Citta' del Vaticano, (Zenit.org) Luca Marcolivio | 610 hits

La tenerezza di Dio è stato il tema dell’omelia di papa Francesco durante la messa di questa mattina a Santa Marta, in occasione della solennità del Sacratissimo Cuore di Gesù. Alla funzione, concelebrata da monsignor Jean-Louis Bruguès e da monsignor Sergio Pagano, rispettivamente archivista e prefetto di Santa Romana Chiesa, ha assistito il personale dell’Archivio Segreto Vaticano.

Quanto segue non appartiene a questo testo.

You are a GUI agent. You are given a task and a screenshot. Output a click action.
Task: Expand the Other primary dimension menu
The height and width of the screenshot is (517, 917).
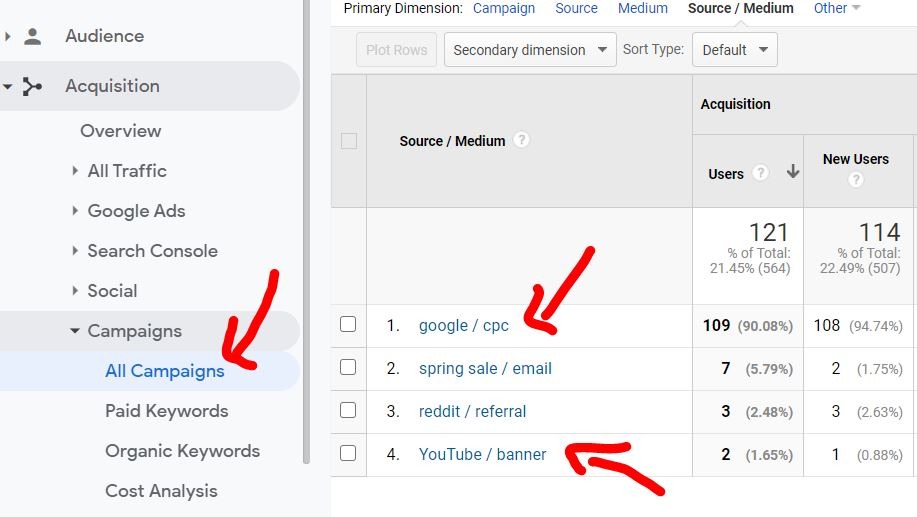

Nell’omelia, il Santo Padre ha presentato la solennità odierna come “la festa dell’amore”, in cui Gesù rivela il suo “cuore che ha amato tanto”, che “si manifesta più nelle opere che nelle parole”, come diceva Sant’Ignazio, e che consiste nel dare più di quanto si riceve.

“Questi due criteri – ha spiegato il Papa – sono come i pilastri del vero amore” che “non è un amore astratto o generale: è l’amore verso ognuno”, l’amore del Buon Pastore che conosce ognuna delle sue pecorelle.

Dio, quindi, per amore, “cammina con il suo popolo”, giungendo a un “punto che è inimmaginabile”, diventando uno di noi e rimanendo con noi nella sua Chiesa e nell’Eucaristia, in particolare “nei poveri”.

È proprio sulla cura delle proprie pecore da parte del Buon Pastore – in particolare delle pecore smarrite - che si è poi soffermato papa Francesco. “Il Signore - ha detto il Pontefice - ci ama con tenerezza” e con la “vicinanza”, non certo a parole. La vicinanza e la tenerezza “ci fanno vedere la fortezza dell’amore di Dio”, ha aggiunto.

L’amore impagabile di Dio, pone però un interrogativo: “Amate voi come io vi ho amato?”. Siamo in grado, cioè, di esprimere ai nostri fratelli una “vicinanza e tenerezza” degne del Buon Samaritano?

Inoltre, come è possibile ricambiare l’amore del Signore per noi? La risposta di papa Francesco è stata: “Questa può sembrare un’eresia, ma è la verità più grande! Più difficile che amare Dio è lasciarci amare da Lui!”. Si tratta, quindi, di “aprire il cuore” e lasciare che Lui “ci accarezzi”.

Il Santo Padre ha quindi concluso con la seguente invocazione: “Signore io voglio amarti, ma insegnami la difficile scienza, la difficile abitudine di lasciarmi amare da Te, di sentirti vicino e di sentirti tenero! Che il Signore ci dia questa grazia!”.